What, to Black Americans, is the 4th of July? A day with a history of resistance

Demonstrators light sparklers during the Black 4th protest in downtown on July 4, 2020 in Minneapolis, Minnesota. A number of protest demonstrations occurred around the Twin Cities on Independence Day which were critical of the annual American celebration. (Photo by Stephen Maturen/Getty Images)

Demonstrators light sparklers during the Black 4th protest in downtown on July 4, 2020 in Minneapolis, Minnesota. A number of protest demonstrations occurred around the Twin Cities on Independence Day which were critical of the annual American celebration. (Photo by Stephen Maturen/Getty Images)

For Black people, July 4 holds a complicated and largely untold place in American history.

We often hear about the moments in which colonists took steps toward independence. For example, in 1774, the Orangetown [N.Y.] Resolutions protested Britain’s decision to strip power from colonial governments. The small protest proved significant because the resolutions helped shape the Declaration of Independence, approved two years later.  

However, independence held a different meaning for then-enslaved Black Americans. The words written by the founding fathers — “all men are created equal” — rang hollow to those shackled, whipped, violated and killed by white plantation owners. These enslaved people were conflicted about proclaiming or feeling love for a country that did not love them back.

In those formative years, many turned July 4 into a movement for their own independence, by either protesting or running to freedom. 

As author and educator Derrick R. Spires, an associate professor of literature in English at Cornell University’s College of Arts and Sciences explained to the Cornell Chronicle, “If you’re in the (George) Washington household, your enslaver is the general of the Continental Army. Or if you’re in [James] Madison’s or in [Thomas] Jefferson’s household, your enslaver is penning the Declaration of Independence, and maybe you’re bringing him a glass of water when he’s in Virginia, running through some of those drafts.”

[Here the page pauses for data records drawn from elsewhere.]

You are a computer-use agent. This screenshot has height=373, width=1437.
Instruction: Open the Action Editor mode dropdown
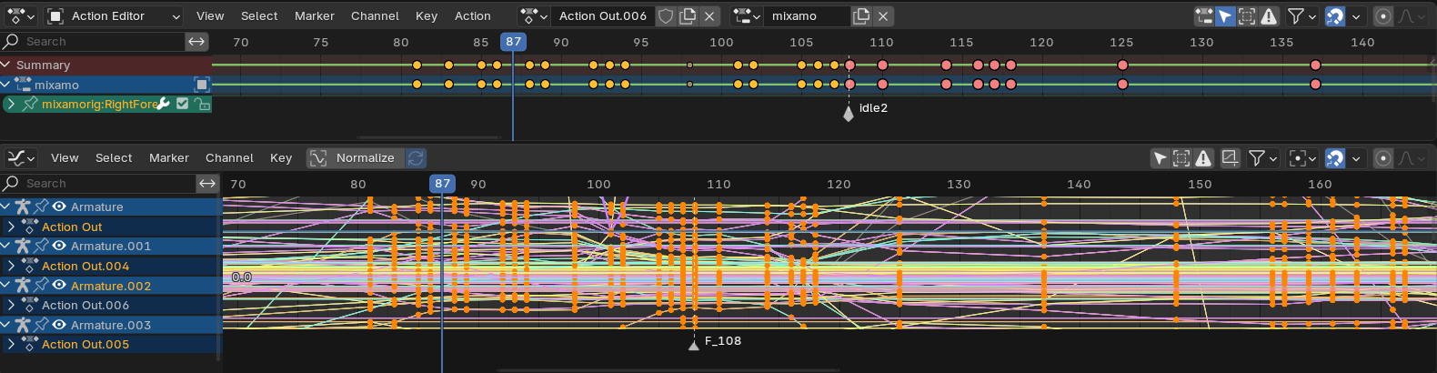(114, 16)
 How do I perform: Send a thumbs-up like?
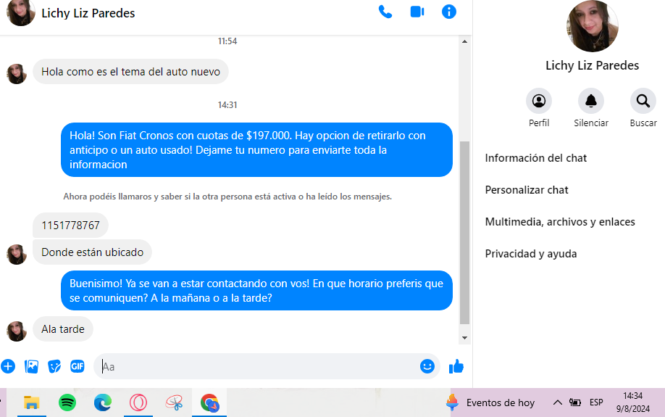(456, 366)
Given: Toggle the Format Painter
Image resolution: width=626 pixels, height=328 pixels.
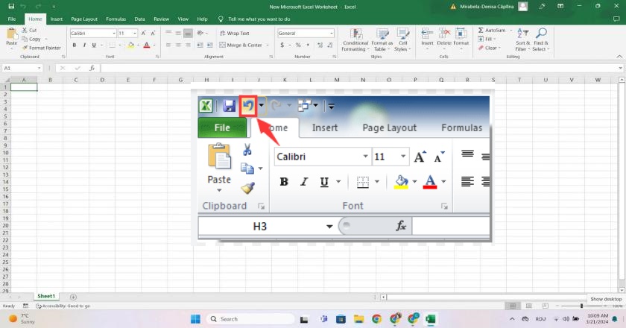Looking at the screenshot, I should (42, 48).
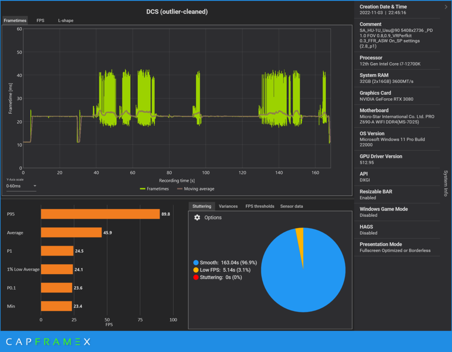Open the Variances tab
The width and height of the screenshot is (452, 352).
click(x=228, y=206)

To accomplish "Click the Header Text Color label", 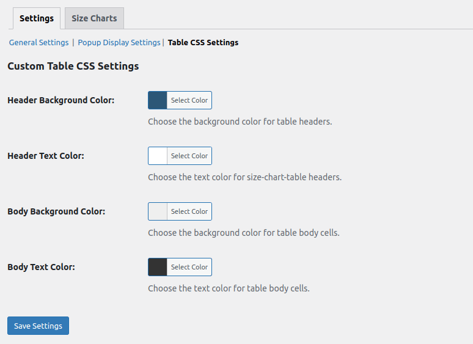I will pyautogui.click(x=46, y=156).
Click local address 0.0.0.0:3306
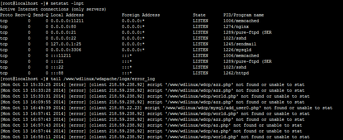343x140 pixels. [x=66, y=50]
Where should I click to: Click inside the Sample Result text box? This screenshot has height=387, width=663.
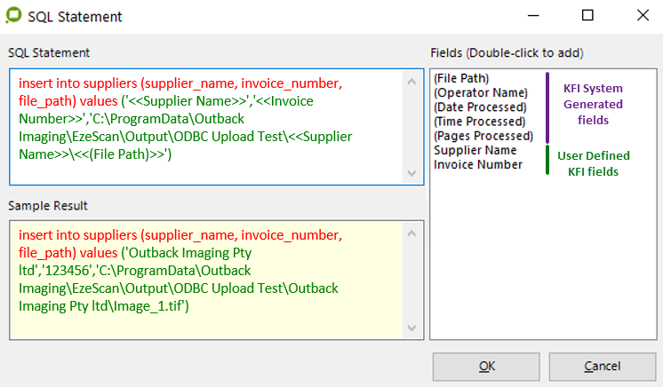[204, 280]
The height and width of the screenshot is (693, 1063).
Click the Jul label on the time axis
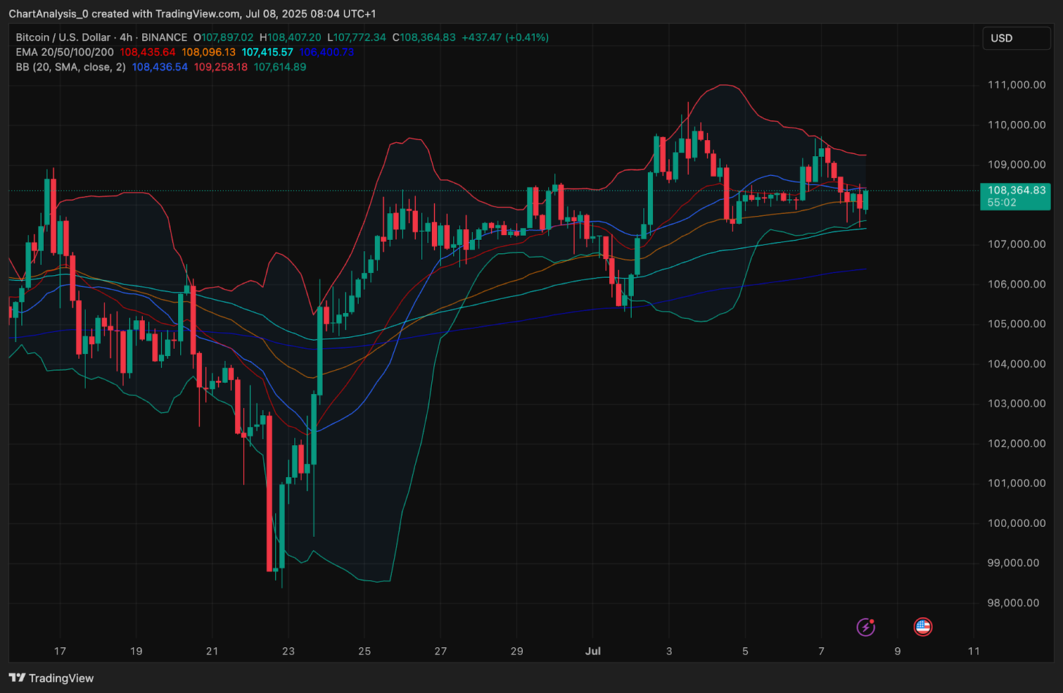coord(593,651)

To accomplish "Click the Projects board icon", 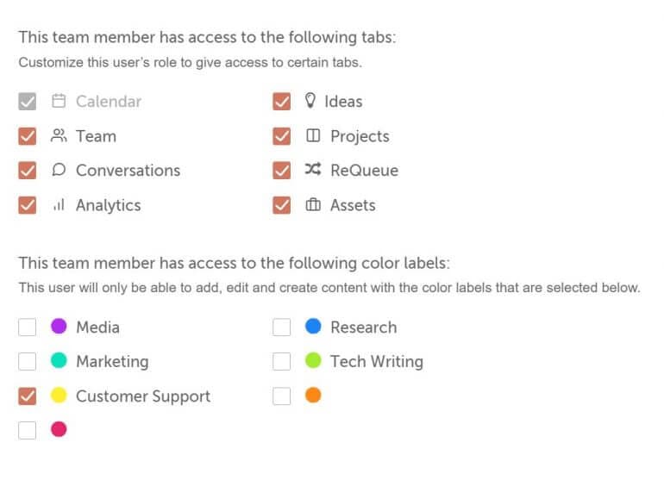I will (313, 135).
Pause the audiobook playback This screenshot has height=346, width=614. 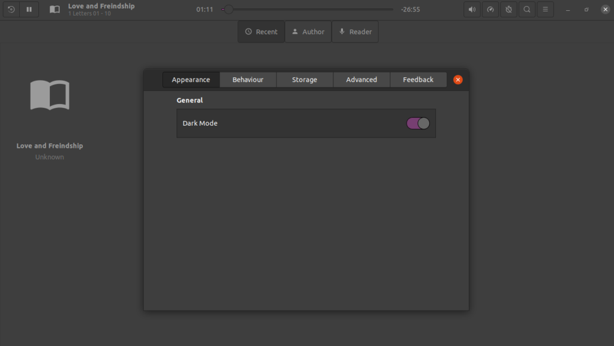29,10
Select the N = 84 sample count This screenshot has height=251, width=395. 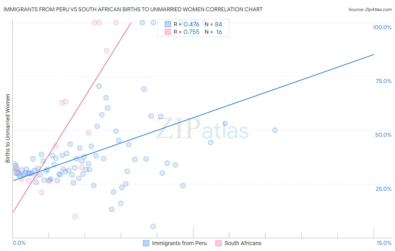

The paradox was not lost on those enslaved, who increasingly found ways to rebel. Their protests and actions caught the attention of Southern plantation owners, who became concerned about the actions of those they considered their property. In his book “Symbols of Freedom: Slavery and Resistance Before the Civil War,” Matthew J. Calvin noted that to quell the impetus for resistance, plantation owners shifted July 4 to a carnival of food and music instead of a celebration of the country filled with patriotic readings. The tradition of July 4th as a day for cookouts and gatherings remains today.

Those readings, with messages filled with hope for all, might’ve given Black Americans the wrong idea. “White men with Black skin, as their friends would have them think, and that all men were born equal and free,” Calvin’s book noted.

However, as the book further notes, Frederick Dalcho, a church historian at the time, more aptly declared that the Fourth of July belonged “exclusively to the white population of the United States.” He further stated that the enslaved “imbibe false notions of their personal rights, and give reality in their minds, to what has no real existence.”

Still, they persisted.

The largest of the Black-led July 4th protests occurred in 1845, when enslaved people revolted over the holiday weekend in Charles County, Md. Two Black men — one enslaved and one free — led a march of 75 enslaved people who attempted to make their way to free territory in Prince George’s County. However, a group of white men on horseback quelled the revolt, wounding and killing some of the protestors. 

But it may not have been until 1852 that the struggle of Black people took center stage on Independence Day. That is the day Frederick Douglass asked a simple question — “What to the Slave is the Fourth of July?”

While praising the founders for their courage, he condemned the continued plight of those he represented. “Are the great principles of political freedom and of natural justice, embodied in that Declaration of Independence, extended to us?” he asked. And then, in a great example of oratory, he said:

“The blessings in which you, this day, rejoice, are not enjoyed in common. The rich inheritance of justice, liberty, prosperity, and independence, bequeathed by your fathers, is shared by you, not by me. The sunlight that brought light and healing to you, has brought stripes and death to me. This Fourth [of] July is yours, not mine. You may rejoice, I must mourn.”

Historians rate Douglass’ speech as one of the most important in the pre-Civil War era.

This early history of protest continued into the next century and into this one. 

On July 4, 1965, Martin Luther King, Jr., during his “American Dream” speech, said: “Now ever since the founding fathers of our nation dreamed this dream in all of its magnificence … America has been something of a schizophrenic personality, tragically divided against herself. On the one hand, we have proudly professed the great principles of democracy, but on the other hand, we have sadly practiced the very opposite of those principles.”

More recently, protests followed the murder of George Floyd, who died at the hands of police on May 25, 2020. On July 4 of that year, several thousand protestors marched across the country demanding justice for Floyd while protesting racism and police treatment of Black people.

Four years later and still in a nation divided against itself, what, to the Black American, is the Fourth of July?

On one hand, Independence Day is a celebration of America’s birth. On the other, it reminds us that “all men are created equal” remains a work in progress.